Goatse Security, the outfit that cracked and exposed AT&T's iPad security, has released a statement defending its posting following AT&T's published attack on it.
Escher Auernheimer's missive states that AT&T's mailing to so much of its subscriber base "exposes a potential I have been suspicious of. They were likely not logging their httpd and had no idea how to verify the true scope of the disclosure, so they had to mail a huge number of customers."
"If not for our firm talking about the exploit to third parties who subsequently notified them, they would have never fixed it and it would likely be exploited by the RBN or the Chinese, or some other criminal organization or government (if it wasn’t already)," he writes.
He claims that AT&T's disclosure of the vulnerability was late, leaving the window open for hackers to exploit it. "Even in this disclosure, which I feel they would not have made if we hadn’t publicized this vulnerability, AT&T is being dishonest about the potential for harm," he writes.
Auernheimer also claims that he released "a semantic integer overflow exploit" for Safari through Goatse Security in March.

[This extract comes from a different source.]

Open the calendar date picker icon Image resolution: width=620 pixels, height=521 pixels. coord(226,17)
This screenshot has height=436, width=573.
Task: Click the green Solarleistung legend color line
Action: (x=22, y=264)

This was patched on Apple’s desktop version of the browser but has yet to be patched on the iPad, he claims
"This bug we crafted allows the viewer of a web page to become a proxy (behind corporate and government firewalls!) for spamming, exploit payloads, password brute force attacks and other undesirables. The kicker is that this attack cannot be detected by any current IDS/IPS system."
He adds: "We released this in March, mind you, and Apple still hasn’t got around to patching this on the iPad!"
Auernheimer concludes: "The iPad simply is not a safe platform for those that require a secure environment."